▶ [TASK TO CARRY OUT]
Your task is to copy each line of the material that holds the word "marker".

▶ [RECORDS TO PROCESS]
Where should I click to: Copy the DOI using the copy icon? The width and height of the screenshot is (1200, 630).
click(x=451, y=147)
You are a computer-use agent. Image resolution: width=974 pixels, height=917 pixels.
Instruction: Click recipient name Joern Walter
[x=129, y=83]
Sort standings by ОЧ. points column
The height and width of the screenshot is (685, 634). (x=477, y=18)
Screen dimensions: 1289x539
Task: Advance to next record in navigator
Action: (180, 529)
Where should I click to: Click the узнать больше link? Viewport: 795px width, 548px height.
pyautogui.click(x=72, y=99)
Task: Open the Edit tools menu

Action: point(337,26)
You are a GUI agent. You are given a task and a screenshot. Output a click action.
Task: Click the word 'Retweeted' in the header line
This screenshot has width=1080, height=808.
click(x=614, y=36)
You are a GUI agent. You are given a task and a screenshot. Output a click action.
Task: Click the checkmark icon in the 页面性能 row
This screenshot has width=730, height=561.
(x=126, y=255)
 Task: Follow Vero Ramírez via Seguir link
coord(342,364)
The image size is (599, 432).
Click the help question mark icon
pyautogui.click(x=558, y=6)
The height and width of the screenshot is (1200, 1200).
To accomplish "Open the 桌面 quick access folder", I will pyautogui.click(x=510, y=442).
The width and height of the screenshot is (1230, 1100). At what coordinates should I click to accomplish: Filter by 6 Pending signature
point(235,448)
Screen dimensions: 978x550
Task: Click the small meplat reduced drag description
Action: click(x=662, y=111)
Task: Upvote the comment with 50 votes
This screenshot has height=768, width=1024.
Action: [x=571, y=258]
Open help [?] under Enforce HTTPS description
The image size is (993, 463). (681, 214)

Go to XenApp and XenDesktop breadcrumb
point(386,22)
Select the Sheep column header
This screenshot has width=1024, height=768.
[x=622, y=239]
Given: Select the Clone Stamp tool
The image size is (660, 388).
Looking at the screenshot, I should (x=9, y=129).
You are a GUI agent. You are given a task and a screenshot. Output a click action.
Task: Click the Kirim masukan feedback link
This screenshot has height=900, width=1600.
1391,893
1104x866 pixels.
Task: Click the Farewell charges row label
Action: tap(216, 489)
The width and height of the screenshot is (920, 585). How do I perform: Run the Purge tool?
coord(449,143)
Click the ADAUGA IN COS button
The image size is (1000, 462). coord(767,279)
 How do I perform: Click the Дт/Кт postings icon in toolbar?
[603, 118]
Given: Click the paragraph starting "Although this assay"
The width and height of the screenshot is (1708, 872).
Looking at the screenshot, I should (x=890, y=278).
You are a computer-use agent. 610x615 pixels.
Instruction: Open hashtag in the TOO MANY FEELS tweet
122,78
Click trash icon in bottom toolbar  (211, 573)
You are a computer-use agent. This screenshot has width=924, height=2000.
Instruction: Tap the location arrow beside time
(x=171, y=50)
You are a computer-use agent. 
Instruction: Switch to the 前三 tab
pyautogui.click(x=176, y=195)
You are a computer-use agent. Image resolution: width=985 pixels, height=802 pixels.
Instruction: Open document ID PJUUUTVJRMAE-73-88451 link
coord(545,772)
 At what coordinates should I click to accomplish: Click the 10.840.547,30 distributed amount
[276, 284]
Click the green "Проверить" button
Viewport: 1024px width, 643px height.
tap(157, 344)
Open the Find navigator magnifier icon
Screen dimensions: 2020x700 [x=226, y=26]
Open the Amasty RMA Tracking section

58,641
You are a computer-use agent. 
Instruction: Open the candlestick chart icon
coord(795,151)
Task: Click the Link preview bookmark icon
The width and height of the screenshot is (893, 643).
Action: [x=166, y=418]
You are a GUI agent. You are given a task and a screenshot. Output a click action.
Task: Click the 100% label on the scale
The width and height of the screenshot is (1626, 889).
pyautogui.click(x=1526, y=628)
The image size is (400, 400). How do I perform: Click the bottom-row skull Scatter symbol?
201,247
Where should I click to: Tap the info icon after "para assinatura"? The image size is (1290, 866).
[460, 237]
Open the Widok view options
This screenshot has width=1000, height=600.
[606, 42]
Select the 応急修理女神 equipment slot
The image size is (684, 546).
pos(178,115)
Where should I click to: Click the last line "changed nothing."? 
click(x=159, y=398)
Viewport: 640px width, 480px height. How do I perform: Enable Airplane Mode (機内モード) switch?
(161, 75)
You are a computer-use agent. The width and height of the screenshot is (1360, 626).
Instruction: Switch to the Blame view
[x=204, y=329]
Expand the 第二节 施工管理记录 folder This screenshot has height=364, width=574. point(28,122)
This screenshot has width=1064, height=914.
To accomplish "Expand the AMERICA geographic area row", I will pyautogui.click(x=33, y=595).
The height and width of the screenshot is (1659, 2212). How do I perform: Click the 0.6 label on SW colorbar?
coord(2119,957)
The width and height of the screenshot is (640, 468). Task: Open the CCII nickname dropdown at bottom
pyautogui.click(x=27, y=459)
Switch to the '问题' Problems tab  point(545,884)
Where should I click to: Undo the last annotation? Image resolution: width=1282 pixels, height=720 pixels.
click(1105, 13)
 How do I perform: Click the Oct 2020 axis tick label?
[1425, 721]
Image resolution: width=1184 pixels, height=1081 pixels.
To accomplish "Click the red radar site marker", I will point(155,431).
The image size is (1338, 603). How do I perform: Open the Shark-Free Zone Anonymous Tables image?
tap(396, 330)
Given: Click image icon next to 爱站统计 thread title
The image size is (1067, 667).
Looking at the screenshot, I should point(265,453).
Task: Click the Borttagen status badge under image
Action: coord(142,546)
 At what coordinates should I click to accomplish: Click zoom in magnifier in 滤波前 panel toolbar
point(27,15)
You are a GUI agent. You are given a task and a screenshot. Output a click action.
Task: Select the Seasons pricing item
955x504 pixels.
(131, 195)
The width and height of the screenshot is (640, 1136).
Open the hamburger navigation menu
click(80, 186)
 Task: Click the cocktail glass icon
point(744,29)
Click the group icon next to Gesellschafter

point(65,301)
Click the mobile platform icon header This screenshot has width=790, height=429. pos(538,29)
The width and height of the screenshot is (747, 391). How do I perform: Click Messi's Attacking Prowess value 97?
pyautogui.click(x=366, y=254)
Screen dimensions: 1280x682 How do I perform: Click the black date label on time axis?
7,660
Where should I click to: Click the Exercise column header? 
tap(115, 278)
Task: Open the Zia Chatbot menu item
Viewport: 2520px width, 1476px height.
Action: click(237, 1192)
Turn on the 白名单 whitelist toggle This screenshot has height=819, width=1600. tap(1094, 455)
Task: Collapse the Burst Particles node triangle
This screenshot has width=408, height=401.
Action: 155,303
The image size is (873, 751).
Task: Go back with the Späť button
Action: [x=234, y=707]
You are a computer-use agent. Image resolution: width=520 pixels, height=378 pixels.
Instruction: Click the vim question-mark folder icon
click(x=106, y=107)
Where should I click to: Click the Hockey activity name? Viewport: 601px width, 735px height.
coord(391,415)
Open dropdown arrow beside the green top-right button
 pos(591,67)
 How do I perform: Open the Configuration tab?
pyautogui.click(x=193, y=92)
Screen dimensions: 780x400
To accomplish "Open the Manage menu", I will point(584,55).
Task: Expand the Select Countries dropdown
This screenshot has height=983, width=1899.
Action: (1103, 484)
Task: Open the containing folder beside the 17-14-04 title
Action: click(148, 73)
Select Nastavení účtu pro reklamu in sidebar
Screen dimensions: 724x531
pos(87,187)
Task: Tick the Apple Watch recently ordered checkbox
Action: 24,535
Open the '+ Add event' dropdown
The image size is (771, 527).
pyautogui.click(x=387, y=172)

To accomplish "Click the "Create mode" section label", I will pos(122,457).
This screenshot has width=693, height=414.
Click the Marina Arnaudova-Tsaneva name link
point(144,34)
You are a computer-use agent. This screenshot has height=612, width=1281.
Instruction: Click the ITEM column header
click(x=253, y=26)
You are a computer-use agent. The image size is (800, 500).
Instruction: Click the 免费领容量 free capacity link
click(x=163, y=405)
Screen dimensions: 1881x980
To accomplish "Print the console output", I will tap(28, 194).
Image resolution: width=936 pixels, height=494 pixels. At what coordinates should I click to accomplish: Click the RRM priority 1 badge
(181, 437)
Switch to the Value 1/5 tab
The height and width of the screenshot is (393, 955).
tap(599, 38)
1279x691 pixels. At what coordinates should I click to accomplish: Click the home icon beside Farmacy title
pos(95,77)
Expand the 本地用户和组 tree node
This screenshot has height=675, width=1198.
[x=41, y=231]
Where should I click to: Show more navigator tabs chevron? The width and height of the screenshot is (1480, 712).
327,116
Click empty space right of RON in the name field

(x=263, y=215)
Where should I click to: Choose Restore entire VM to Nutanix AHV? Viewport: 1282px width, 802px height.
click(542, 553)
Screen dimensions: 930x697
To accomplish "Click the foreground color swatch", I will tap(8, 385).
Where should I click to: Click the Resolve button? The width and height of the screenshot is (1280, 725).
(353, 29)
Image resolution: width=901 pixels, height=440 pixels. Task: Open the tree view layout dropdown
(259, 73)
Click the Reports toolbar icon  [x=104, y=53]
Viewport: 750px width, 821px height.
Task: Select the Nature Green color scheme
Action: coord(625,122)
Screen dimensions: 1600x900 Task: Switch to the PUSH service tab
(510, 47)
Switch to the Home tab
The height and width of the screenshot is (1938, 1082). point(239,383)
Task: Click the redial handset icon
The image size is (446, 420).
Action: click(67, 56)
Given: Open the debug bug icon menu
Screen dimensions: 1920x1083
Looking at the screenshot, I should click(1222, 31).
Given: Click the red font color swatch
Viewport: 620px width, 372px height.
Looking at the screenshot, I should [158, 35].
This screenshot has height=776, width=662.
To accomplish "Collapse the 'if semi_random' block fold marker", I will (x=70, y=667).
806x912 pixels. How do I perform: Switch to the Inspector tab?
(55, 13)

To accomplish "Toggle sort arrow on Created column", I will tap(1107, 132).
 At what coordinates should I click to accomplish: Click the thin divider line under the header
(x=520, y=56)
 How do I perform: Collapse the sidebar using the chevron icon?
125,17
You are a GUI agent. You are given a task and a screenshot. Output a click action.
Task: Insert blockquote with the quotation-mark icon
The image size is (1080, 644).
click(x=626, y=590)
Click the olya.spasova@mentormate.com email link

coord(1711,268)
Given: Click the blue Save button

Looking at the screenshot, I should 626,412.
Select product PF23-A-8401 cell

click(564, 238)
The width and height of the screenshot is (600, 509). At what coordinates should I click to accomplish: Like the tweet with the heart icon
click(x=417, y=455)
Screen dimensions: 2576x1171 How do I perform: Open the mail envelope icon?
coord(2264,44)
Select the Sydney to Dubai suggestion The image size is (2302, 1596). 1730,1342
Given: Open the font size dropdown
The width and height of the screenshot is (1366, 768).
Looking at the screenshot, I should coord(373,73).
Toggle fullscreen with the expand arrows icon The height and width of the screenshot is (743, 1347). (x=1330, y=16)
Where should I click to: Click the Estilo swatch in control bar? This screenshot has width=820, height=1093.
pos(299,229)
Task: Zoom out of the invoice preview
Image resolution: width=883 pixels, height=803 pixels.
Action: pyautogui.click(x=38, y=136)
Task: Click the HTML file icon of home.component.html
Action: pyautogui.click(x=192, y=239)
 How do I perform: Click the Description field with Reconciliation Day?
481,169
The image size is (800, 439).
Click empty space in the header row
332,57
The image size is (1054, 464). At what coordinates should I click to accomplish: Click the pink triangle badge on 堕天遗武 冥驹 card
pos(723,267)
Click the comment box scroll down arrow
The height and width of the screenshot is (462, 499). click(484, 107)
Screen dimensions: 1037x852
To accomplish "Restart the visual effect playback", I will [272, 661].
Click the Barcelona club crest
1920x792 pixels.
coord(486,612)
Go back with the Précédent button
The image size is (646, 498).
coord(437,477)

▶ [EXERCISE RESPONSE]
To accomplish "Click the red radar site marker", I will point(155,431).
To accomplish "Collapse the 'if semi_random' block fold marker", I will (x=70, y=667).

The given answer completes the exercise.